C’è uno strano Paese in cui tutto è veniale, in cui si compera una pagina di giornale, il Corriere mica un foglietto di quart’ordine, per manifestare solidarietà all’amico, già senatore della Repubblica, condannato in via definitiva e detenuto per concorso esterno in associazione mafiosa, senza che si elevino troppe voci scandalizzate. Tutti i comportamenti, anche quelli indifendibili sul piano etico, politico o dell’opportunità, meritano un distinguo e un metaforico difensore d’ufficio, senza che l’opinione pubblica emetta un fiato d’indignazione.
La sola colpa che non meriti perdono, a quanto pare, è la “colpa” di Cesare Prandelli. E qui arriviamo al paradosso: non solo non chiediamo le dimissioni neppure ai detentori di funzioni pubbliche condannati e imputati per reati indecenti in quelle funzioni, non solo li lasciamo ad arredare i pubblici uffici fino al punto, l’abbiamo capito dall’inchiesta sull’Expo, che la loro consuetudine al malaffare arriva a “fare curriculum”, ma assistiamo, silenti o plaudenti, al coro che sta appendendo Cesare Prandelli alle dimissioni date come se fossero una forca.
Paragonato a Schettino, nientemeno, accusato di codardia, sospettato di avidità, tacciato d’incapacità. Chiunque si sente in diritto di sparargli. Nessuno che si chieda: ma che ha fatto di male Prandelli? Ha perso i Mondiali, si è assunto le proprie responsabilità ammettendo di aver fallito il progetto tecnico, ha dato le dimissioni (senza trattare buonuscita non avendo atteso di essere licenziato) e ha accettato il contratto offerto da una società straniera: un contratto nella media del mercato del calcio.

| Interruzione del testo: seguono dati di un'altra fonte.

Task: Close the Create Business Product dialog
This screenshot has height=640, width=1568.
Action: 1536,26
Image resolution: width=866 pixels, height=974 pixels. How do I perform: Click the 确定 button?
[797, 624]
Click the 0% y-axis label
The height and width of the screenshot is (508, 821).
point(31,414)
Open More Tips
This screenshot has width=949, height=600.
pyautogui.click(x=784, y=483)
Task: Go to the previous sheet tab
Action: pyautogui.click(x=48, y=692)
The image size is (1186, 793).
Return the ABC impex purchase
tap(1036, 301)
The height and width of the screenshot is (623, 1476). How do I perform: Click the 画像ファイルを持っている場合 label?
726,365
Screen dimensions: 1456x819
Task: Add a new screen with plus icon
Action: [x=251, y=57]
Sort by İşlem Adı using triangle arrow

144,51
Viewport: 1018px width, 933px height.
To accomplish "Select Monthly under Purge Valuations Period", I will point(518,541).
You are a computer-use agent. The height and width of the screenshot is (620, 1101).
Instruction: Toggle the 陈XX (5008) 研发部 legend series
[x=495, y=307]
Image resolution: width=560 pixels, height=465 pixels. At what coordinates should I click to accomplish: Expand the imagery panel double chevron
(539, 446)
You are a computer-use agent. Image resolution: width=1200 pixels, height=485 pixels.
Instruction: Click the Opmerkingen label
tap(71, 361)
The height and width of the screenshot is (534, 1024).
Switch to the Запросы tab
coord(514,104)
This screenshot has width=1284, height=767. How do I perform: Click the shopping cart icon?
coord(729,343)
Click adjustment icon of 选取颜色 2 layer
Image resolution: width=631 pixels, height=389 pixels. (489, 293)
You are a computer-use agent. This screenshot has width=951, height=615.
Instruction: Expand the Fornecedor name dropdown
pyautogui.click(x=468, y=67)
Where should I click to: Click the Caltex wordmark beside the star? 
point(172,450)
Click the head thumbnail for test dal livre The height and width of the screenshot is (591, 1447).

È bastato questo - e magari facessero altrettanto i tanti che falliscono i loro obiettivi ben più influenti sulle nostre sorti – per attivare una grandinata di critiche scomposte, non tecniche (quelle ci stanno), ma alla persona. Per lo più piovute dai vertici delle squadre di club: tutti con interessi in gioco, quantomeno preoccupati della rivalutazione sul mercato dei giocatori usciti sconfitti o non convocati dai mondiali.
Diego Della Valle avrà pure amarezze da scontare per il divorzio tra Prandelli e la Fiorentina e per l’esclusione di Rossi dai 23, ma i toni della critica sono apparsi così sopra le righe da dar l’impressione di un regolamento di conti. Andrea Agnelli ha fatto notare che Prandelli potrebbe aver scelto l’estero per la pressione fiscale minore. Sarà anche stata una critica rivolta alla fiscalità europea, come dice, ma, alla luce della storia della Fiat, non pare un pulpito adatto a far la morale. Adriano Galliani si limita a dar lezioni di eleganza, come se si potesse farlo da un club il cui presidente è noto anche per le barzellette, non proprio da educande, narrate in contesti istituzionali internazionali.
Come direbbe il principe Antonio De Curtis, in arte Totò, ma ci facciano il piacere.